_EXERCISE_
Please collect every line below that contains the string "dimensions", treating uppercase and lowercase letters as different.

** start INPUT RECORDS **

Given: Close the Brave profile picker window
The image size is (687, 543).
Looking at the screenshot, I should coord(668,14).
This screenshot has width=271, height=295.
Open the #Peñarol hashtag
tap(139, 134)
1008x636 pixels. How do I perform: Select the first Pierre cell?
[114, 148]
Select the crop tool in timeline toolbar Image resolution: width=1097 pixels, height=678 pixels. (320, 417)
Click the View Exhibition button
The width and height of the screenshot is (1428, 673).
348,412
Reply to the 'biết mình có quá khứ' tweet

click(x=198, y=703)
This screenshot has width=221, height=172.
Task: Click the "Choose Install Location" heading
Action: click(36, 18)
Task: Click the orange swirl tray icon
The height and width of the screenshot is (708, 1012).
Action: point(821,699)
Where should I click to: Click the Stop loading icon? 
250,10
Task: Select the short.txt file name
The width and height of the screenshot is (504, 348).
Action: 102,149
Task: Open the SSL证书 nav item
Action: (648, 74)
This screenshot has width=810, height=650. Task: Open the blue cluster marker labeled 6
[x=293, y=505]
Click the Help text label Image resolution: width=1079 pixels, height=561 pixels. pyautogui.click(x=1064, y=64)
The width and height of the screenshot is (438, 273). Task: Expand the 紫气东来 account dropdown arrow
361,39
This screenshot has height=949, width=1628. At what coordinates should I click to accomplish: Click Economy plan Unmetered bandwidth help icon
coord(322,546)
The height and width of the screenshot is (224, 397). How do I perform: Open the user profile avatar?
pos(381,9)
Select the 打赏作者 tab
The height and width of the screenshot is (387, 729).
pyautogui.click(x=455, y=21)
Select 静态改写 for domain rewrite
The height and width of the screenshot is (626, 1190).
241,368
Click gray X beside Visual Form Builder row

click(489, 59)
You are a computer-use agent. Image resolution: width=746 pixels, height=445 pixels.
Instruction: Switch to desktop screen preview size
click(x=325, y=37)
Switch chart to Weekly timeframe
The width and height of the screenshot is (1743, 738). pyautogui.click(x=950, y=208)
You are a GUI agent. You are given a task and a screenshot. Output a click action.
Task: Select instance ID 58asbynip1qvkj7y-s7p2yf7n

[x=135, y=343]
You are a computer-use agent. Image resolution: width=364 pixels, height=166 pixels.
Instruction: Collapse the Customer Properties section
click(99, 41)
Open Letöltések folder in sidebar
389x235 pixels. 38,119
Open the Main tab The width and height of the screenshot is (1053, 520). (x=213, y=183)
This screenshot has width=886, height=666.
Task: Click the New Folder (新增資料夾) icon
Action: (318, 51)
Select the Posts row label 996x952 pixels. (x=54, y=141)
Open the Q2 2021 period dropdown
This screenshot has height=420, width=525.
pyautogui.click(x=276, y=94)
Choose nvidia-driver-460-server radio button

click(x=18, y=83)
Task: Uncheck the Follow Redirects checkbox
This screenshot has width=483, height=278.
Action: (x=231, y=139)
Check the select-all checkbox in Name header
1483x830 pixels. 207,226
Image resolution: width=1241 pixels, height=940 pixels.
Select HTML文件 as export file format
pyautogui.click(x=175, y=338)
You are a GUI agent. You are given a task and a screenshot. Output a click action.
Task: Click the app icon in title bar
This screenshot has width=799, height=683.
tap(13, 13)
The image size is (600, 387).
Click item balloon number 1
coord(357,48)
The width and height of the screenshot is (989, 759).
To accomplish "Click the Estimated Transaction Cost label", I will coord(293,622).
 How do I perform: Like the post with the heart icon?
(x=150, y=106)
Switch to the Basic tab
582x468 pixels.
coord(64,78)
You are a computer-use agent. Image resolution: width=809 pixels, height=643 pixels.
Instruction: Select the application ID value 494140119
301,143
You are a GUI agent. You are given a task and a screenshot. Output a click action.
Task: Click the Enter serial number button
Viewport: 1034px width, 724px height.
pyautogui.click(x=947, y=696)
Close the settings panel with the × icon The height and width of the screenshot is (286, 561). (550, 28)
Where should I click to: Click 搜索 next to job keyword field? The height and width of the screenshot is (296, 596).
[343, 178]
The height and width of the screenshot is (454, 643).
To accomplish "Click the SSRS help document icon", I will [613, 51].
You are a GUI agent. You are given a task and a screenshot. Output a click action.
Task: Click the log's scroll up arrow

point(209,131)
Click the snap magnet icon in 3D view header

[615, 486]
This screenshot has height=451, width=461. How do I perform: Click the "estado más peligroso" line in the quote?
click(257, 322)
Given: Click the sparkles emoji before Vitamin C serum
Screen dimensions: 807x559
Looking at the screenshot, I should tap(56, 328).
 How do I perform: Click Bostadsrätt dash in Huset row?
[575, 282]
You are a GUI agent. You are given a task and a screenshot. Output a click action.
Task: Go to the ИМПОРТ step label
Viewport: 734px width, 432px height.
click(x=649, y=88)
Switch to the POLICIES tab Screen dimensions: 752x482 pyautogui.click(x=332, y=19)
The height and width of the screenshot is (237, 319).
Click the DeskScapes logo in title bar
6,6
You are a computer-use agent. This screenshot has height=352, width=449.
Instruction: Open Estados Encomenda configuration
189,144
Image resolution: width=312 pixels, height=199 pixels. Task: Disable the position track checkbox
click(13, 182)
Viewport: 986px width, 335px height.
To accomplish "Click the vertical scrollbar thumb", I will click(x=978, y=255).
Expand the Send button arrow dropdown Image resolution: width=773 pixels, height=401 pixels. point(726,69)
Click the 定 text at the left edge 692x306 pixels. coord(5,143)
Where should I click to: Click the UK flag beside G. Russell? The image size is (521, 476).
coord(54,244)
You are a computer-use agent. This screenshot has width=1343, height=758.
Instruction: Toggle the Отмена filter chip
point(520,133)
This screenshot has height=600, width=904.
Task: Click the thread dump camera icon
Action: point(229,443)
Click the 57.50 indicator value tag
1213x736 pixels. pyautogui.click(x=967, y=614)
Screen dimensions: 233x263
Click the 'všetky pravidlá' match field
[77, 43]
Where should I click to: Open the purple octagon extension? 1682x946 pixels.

** end INPUT RECORDS **

_THE COMPLETED TASK_
Screen dimensions: 807x559
Switch to the POLICIES tab Screen dimensions: 752x482 pyautogui.click(x=332, y=19)
Screen dimensions: 233x263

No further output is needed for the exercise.